Word and item position data
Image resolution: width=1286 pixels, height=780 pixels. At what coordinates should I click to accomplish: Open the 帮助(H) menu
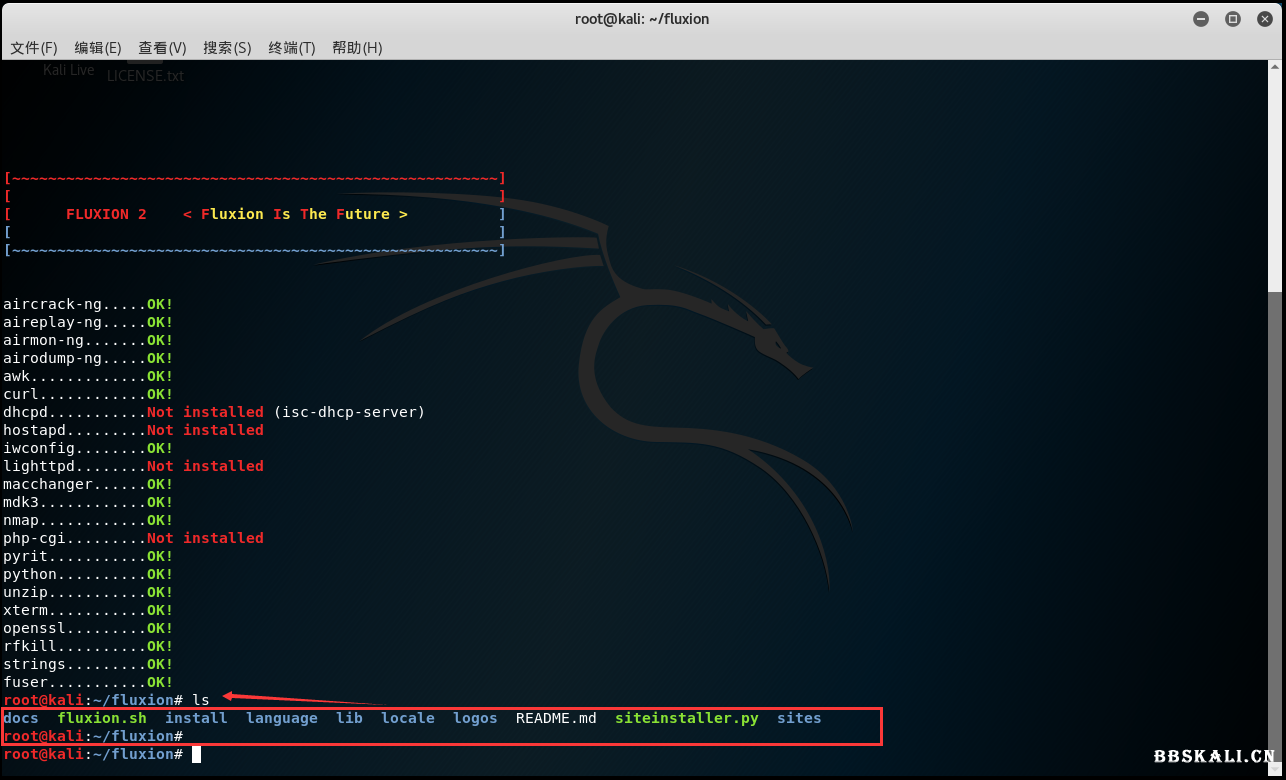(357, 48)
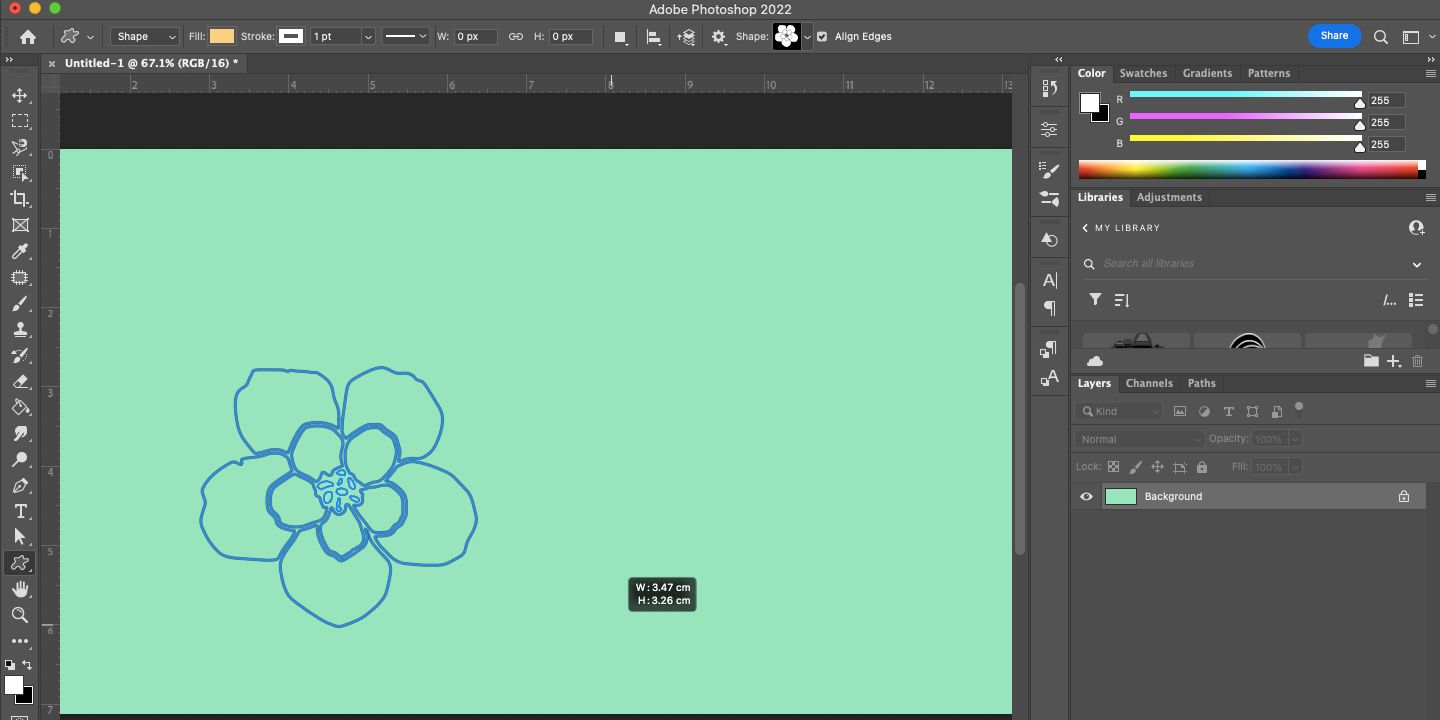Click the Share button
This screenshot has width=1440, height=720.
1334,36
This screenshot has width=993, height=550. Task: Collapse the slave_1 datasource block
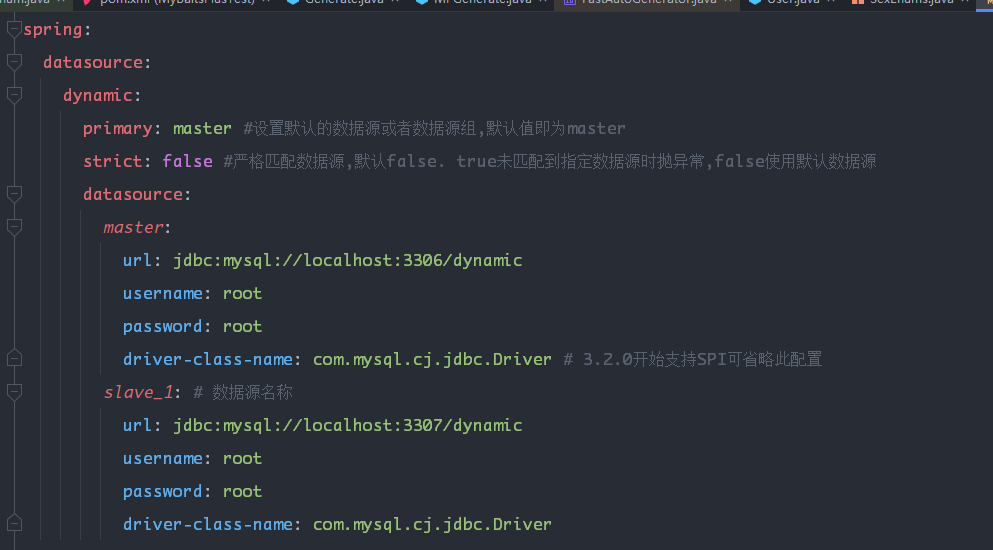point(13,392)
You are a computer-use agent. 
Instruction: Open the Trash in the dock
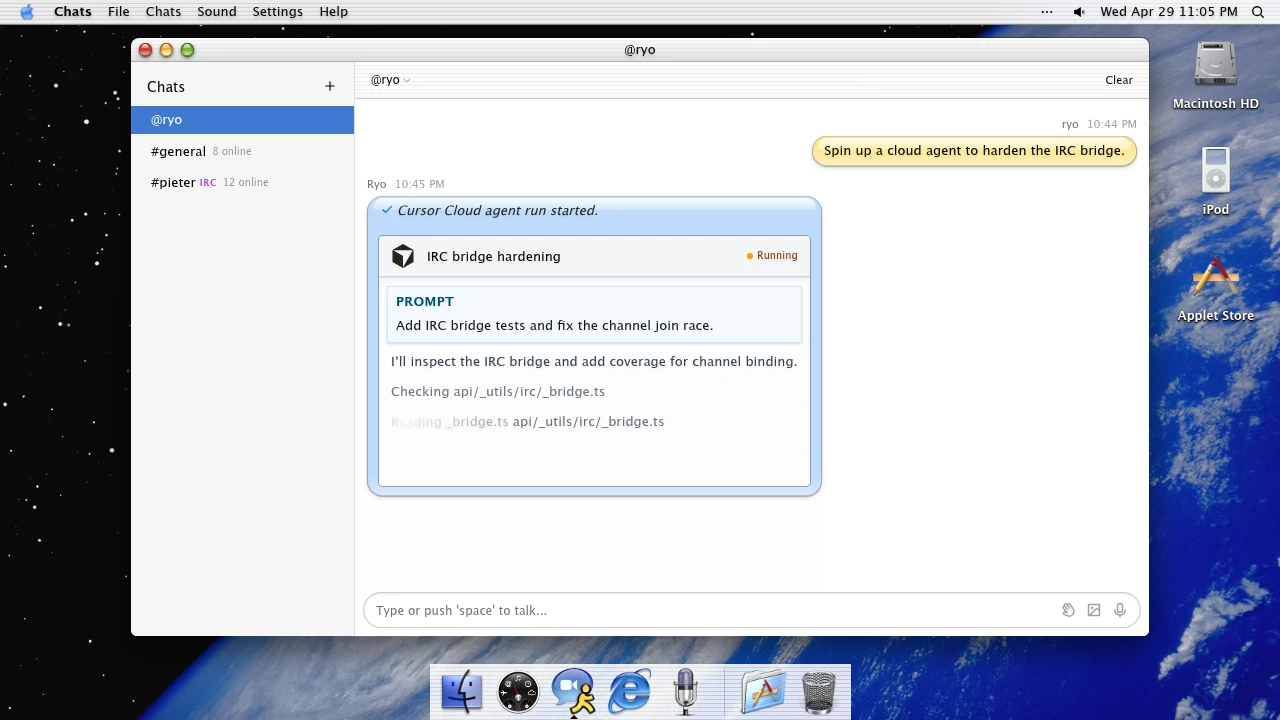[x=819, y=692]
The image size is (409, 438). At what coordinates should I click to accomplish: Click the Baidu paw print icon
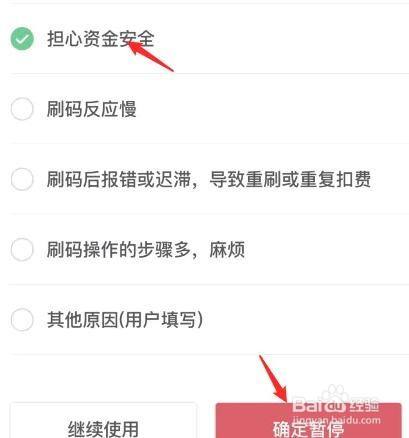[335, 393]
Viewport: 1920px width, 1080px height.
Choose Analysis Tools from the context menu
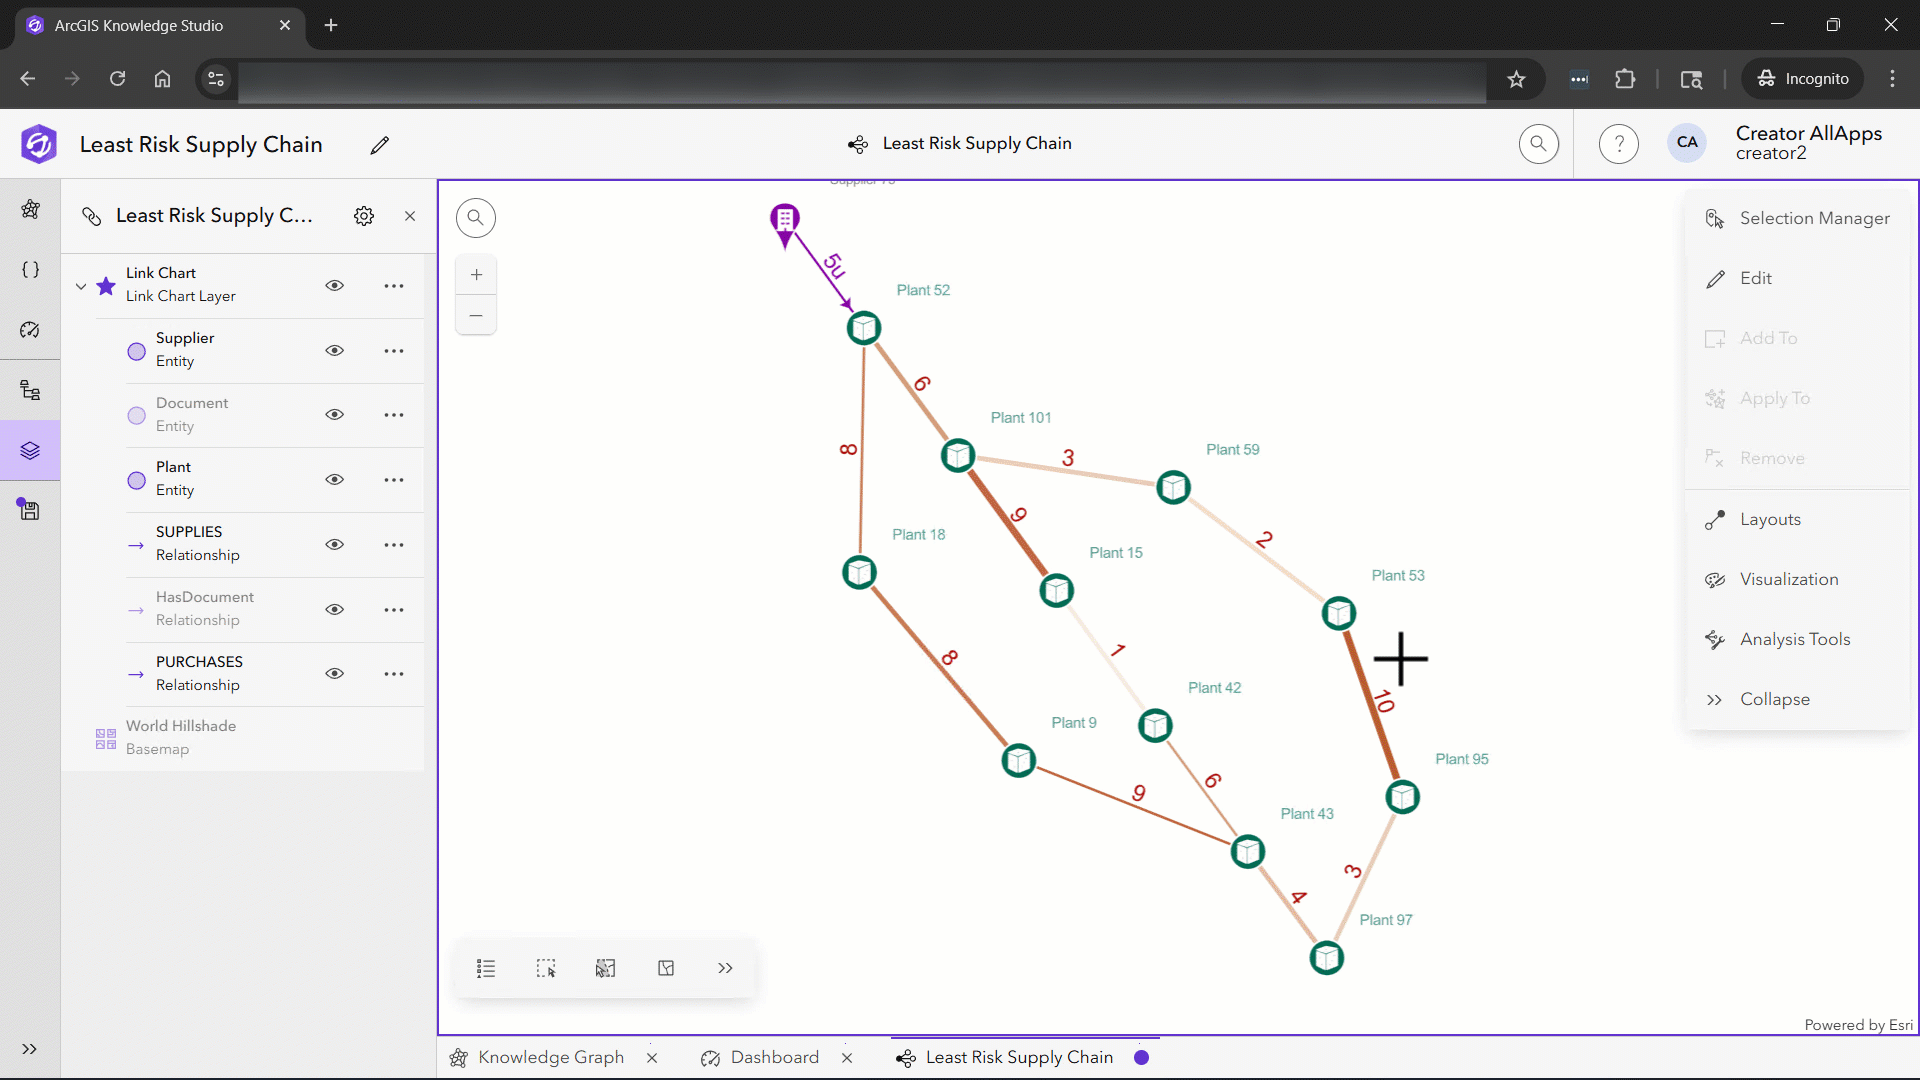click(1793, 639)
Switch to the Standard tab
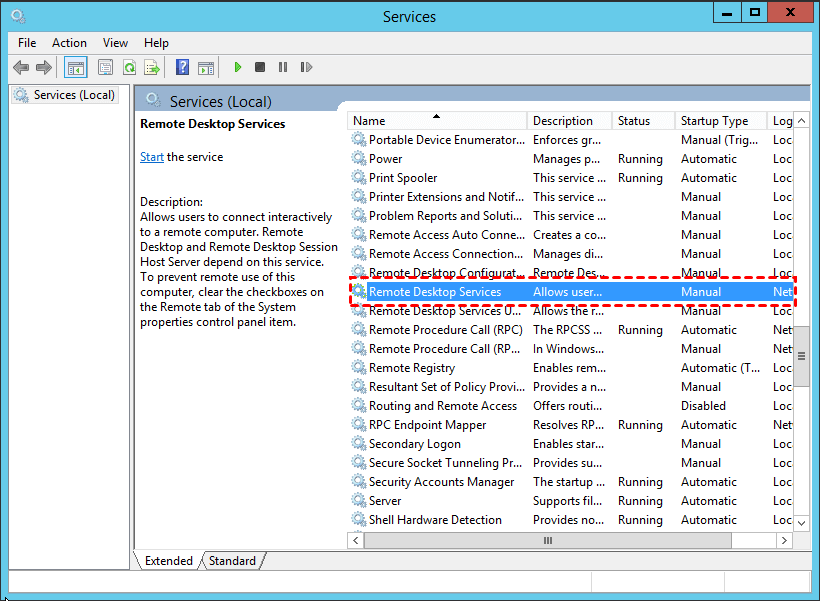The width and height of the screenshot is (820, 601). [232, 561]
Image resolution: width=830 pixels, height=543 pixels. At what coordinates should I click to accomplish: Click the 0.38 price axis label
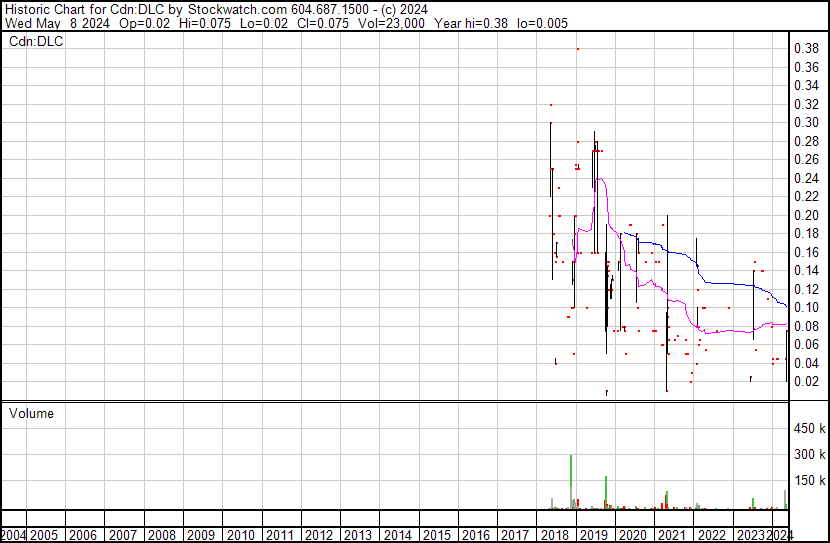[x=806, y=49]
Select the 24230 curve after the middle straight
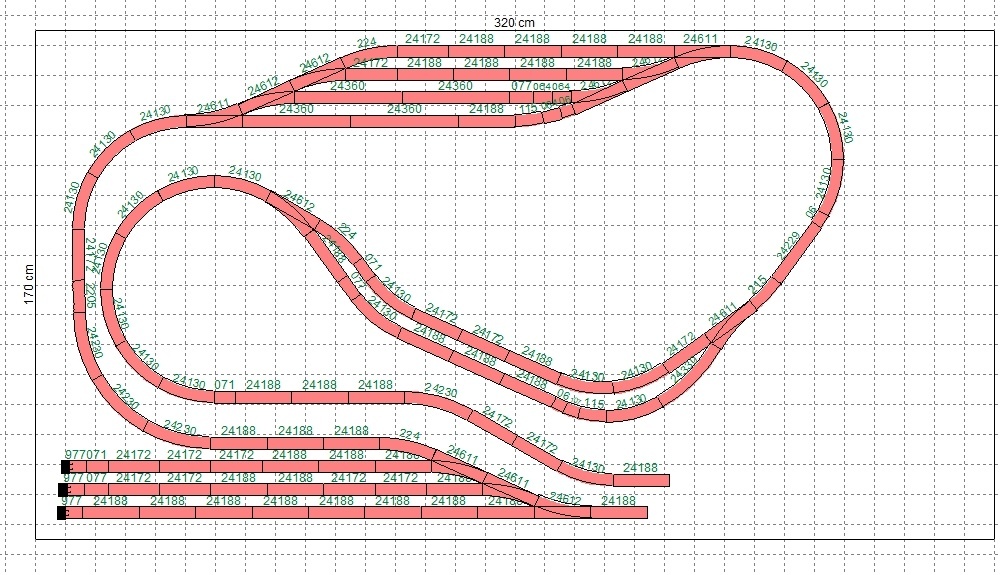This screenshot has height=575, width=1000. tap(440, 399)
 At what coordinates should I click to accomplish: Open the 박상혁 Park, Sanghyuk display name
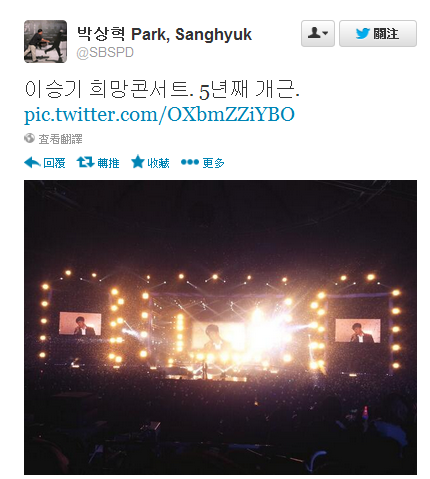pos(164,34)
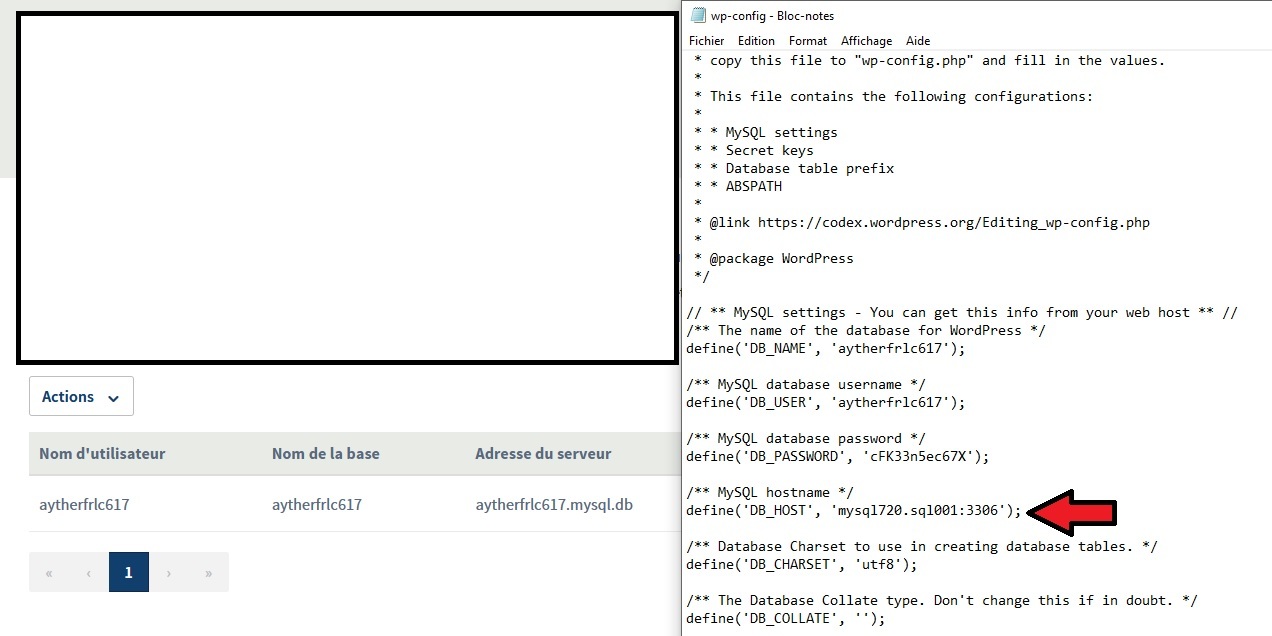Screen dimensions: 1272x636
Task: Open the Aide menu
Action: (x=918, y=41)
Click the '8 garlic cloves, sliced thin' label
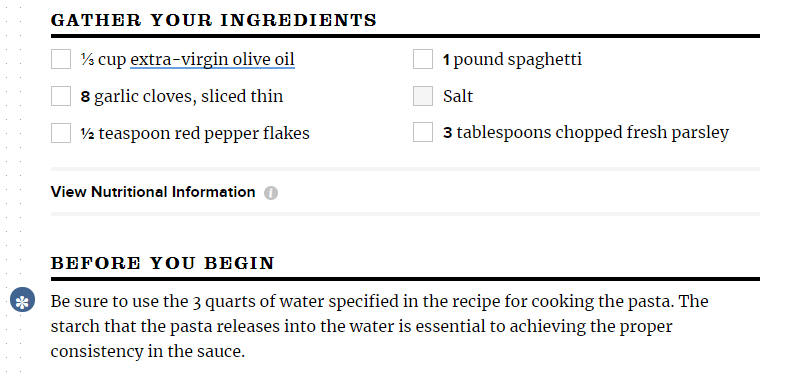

To be done: Lay out every line of the data above as a numbered list, skipping blank lines and leaving the pictures out.

Exercise result:
1. Image resolution: width=1286 pixels, height=780 pixels. At what coordinates should I click to accomplish: Open the 帮助(H) menu
2. (357, 48)
3. Click the Share button
4. This screenshot has width=1440, height=720.
5. 1334,36
6. This screenshot has width=993, height=550. Task: Collapse the slave_1 datasource block
7. point(13,392)
8. You are a computer-use agent. 
9. Instruction: Open the Trash in the dock
10. [x=819, y=692]
11. The image size is (409, 438). At what coordinates should I click to accomplish: Click the Baidu paw print icon
12. [335, 393]
13. Viewport: 1920px width, 1080px height.
14. Choose Analysis Tools from the context menu
15. click(1793, 639)
16. Switch to the Standard tab
17. The width and height of the screenshot is (820, 601). [232, 561]
18. Image resolution: width=830 pixels, height=543 pixels. At what coordinates should I click to accomplish: Click the 0.38 price axis label
19. [x=806, y=49]
20. Select the 24230 curve after the middle straight
21. This screenshot has height=575, width=1000. tap(440, 399)
22.  At what coordinates should I click to accomplish: Open the 박상혁 Park, Sanghyuk display name
23. pos(164,34)
24. Screen dimensions: 1272x636
25. Task: Open the Aide menu
26. Action: (x=918, y=41)
27. Click the '8 garlic cloves, sliced thin' label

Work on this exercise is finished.